In the wake of the Great Recession, a lot of banks decided that they were going to hold on to their money as tightly as possible. Their loan departments remained “open,” but one can imagine that employees either felt a great deal of stress as they tried to meet quotas even though no one met their standards, or that the employees enjoyed a nice working vacation during which they did very little work since hardly any applicants met their standards.
Either way, the “open” sign was a bit of a lie since banks were hoarding money instead of lending it to small businesses.
Increase in Small Business Loans
Thankfully, that has started to change.
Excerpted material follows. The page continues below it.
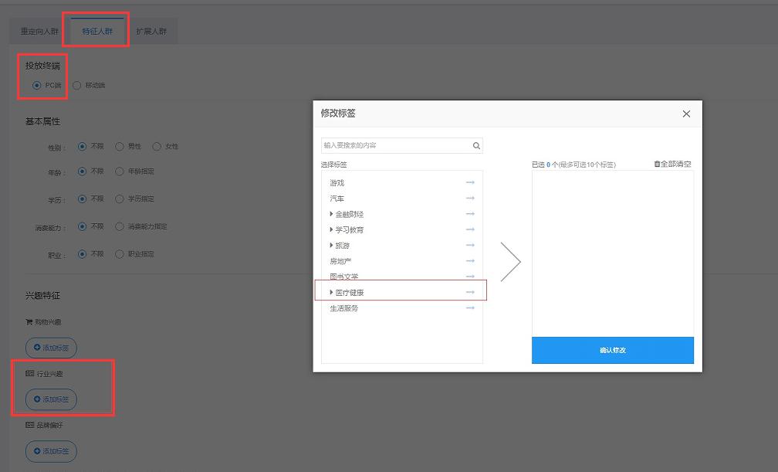Open the 扩展人群 tab
Viewport: 778px width, 472px height.
click(151, 32)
After two years of denying applicants, small business loans increased by 10 percent in 2011. Finally, small businesses can stop eying their credit cards and start making decisions that will lead to long-term growth and success.
Loans are important to small businesses because very few people have enough cash on hand to start an organization. Without business loans, entrepreneurs just don’t have access to the money that they need to hire employees, rent office and retail space, buy merchandise, and invest in technology development.
Energizing the Economy
The signs of growth are everywhere. Banks have started hiring more loan officers to focus on small businesses; more entrepreneurs are realizing ideas that they dreamed up years ago; and more people are going out to shop. All three of these things are intimately connected, but the lending has to happen first. Without lending, there are no stores. Without stores, there are no customers.
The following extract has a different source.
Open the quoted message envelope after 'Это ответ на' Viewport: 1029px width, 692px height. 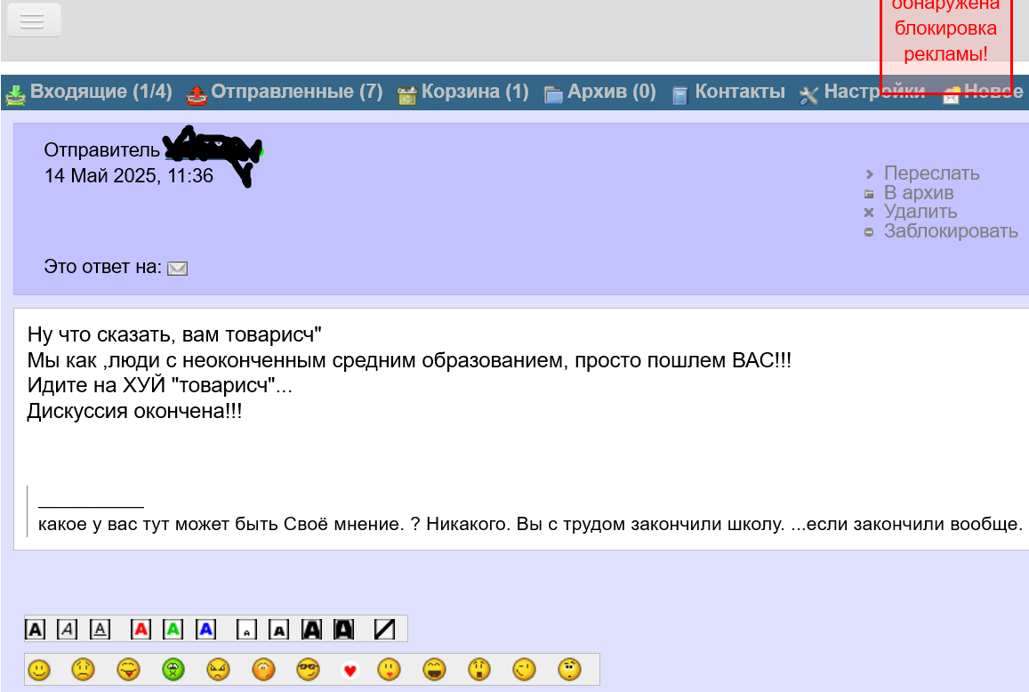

Have Lenders Learned Their Lesson?
It’s good news that small business loans are on the rise, but every person has to hope that lenders have learned a few things since 2008. Ridiculously low lending standards helped push the economy into a state of instability. Most of the blame gets put on mortgage lenders, but you have to forget a sizable portion of history to accept that as the reason the economy fell apart.
Hopefully, lenders remember that they contributed to an economic system built on a spider web of business connections. Once businesses didn’t have access to loans, they couldn’t make payroll or keep their doors open. That’s when the real problems occurred: rising unemployment went hand in hand with falling business loans.
Now that small business loans are on the rise, lenders and borrowers need to maintain a more realistic perspective of how money (and borrowed money) works. They should move ahead, neither as cautiously as they have over the past couple years, nor as foolhardy as before the recession.